== The records ==
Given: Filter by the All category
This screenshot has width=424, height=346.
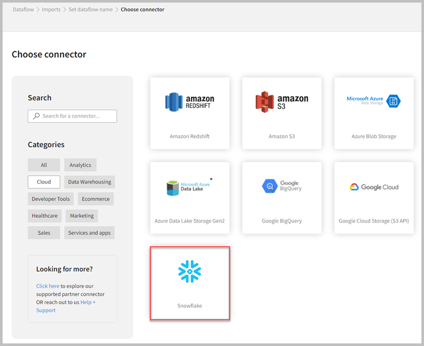Looking at the screenshot, I should pyautogui.click(x=44, y=165).
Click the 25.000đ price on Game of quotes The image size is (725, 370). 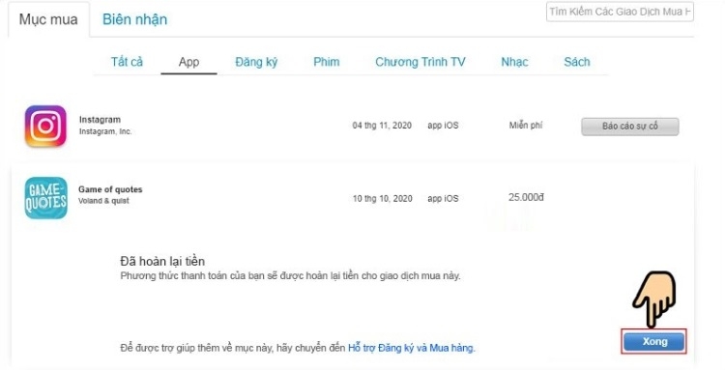pos(526,198)
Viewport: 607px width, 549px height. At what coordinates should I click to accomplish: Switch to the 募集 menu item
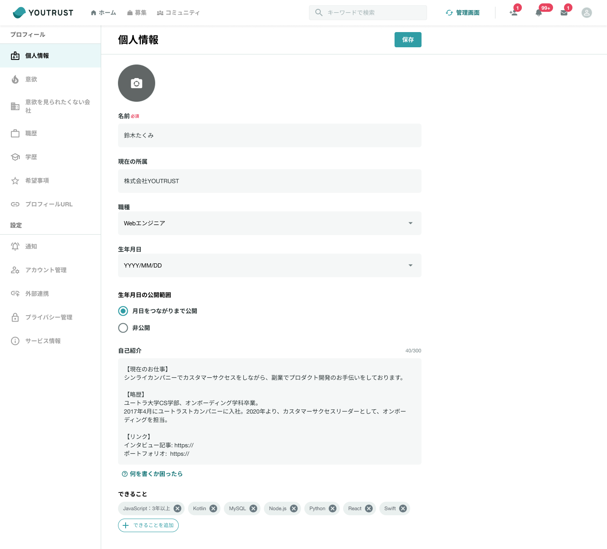[x=137, y=12]
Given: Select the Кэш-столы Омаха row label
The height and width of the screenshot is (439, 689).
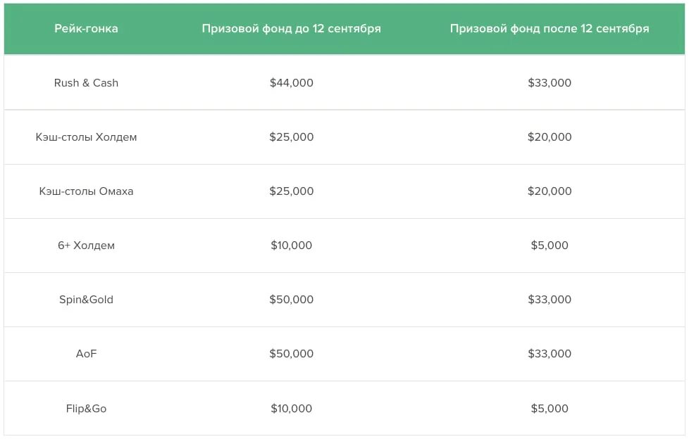Looking at the screenshot, I should [x=86, y=191].
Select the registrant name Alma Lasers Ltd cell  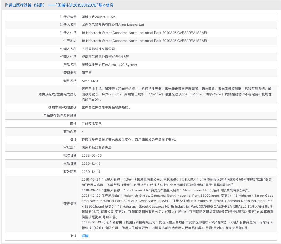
===
* _What this task involves_:
No pictures should appear in the copy. Reproduce exactly the lines from the line containing "The height and" through the last line of the data, inclusive.

* _Final answer_:
The height and width of the screenshot is (439, 689).
Looking at the screenshot, I should [x=86, y=191].
Select the registrant name Alma Lasers Ltd cell  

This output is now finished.